The Coalition of Kaiser Permanente Unions which represents more than 85,000 healthcare workers in seven states and the District of Columbia, announced Thursday that its members would vote to authorize a strike between Aug.26 and Sept 13.

This would be “the largest strike of health care workers in the history of this country,” said Dave Regan, president of the Service Employees International Union-United Healthcare Workers West (SEIU-UHW).

The strike could begin as early as Oct. 1.

Since the International Brotherhood of Teamsters ratified a new contract with UPS on Tuesday, averting a strike of more than 300,000 Teamsters, the Kaiser coalition is currently embroiled in the largest single-employer negotiations in the U.S. 

The coalition is demanding Kaiser address staff concerns related to unsafe staffing levels and unfair labor practices related to bargaining. Four months into negotiations, Regan said the coalition had not received a counterproposal from Kaiser Permanente.
_ _ _ _
▸ Task item:
Repeat word for word the full passage about the Kaiser Permanente unions' strike vote. The items here were taken from a different source than the passage.

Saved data
_ _ _ _
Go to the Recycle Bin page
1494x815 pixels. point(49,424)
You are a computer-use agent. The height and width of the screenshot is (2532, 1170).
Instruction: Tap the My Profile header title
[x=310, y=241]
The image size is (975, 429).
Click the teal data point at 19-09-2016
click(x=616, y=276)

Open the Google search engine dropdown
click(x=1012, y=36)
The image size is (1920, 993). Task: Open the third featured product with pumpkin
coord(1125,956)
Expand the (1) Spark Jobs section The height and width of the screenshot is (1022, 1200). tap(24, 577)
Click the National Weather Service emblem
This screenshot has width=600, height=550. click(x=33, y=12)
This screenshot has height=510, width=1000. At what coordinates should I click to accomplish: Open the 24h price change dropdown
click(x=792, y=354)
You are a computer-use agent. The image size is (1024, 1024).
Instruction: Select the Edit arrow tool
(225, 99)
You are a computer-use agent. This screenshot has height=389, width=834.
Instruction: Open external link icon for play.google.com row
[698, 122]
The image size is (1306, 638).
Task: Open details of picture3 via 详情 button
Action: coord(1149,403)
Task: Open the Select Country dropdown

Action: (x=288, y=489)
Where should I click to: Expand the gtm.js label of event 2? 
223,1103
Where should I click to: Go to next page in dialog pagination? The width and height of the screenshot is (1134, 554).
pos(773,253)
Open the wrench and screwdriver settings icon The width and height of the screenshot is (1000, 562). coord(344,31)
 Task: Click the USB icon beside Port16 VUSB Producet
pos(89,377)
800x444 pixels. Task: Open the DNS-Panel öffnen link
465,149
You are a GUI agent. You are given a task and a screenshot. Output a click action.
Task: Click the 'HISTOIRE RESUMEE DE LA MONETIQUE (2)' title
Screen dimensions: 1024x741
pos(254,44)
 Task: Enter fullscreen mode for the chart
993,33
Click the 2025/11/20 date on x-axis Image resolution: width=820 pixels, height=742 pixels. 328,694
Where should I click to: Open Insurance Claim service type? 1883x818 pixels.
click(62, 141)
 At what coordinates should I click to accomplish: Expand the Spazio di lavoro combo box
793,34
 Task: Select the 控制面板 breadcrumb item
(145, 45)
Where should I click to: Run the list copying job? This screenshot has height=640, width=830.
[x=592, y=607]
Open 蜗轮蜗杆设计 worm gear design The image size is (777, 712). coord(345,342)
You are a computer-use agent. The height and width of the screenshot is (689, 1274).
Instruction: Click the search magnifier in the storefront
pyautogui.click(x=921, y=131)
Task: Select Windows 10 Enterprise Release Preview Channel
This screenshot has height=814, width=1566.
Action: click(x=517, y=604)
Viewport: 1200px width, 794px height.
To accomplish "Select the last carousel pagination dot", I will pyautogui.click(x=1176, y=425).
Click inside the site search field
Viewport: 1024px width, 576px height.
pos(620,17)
_ _ _ _
▸ Completed exercise:
The Coalition of Kaiser Permanente Unions which represents more than 85,000 healthcare workers in seven states and the District of Columbia, announced Thursday that its members would vote to authorize a strike between Aug.26 and Sept 13.

This would be “the largest strike of health care workers in the history of this country,” said Dave Regan, president of the Service Employees International Union-United Healthcare Workers West (SEIU-UHW).

The strike could begin as early as Oct. 1.

Since the International Brotherhood of Teamsters ratified a new contract with UPS on Tuesday, averting a strike of more than 300,000 Teamsters, the Kaiser coalition is currently embroiled in the largest single-employer negotiations in the U.S. 

The coalition is demanding Kaiser address staff concerns related to unsafe staffing levels and unfair labor practices related to bargaining. Four months into negotiations, Regan said the coalition had not received a counterproposal from Kaiser Permanente.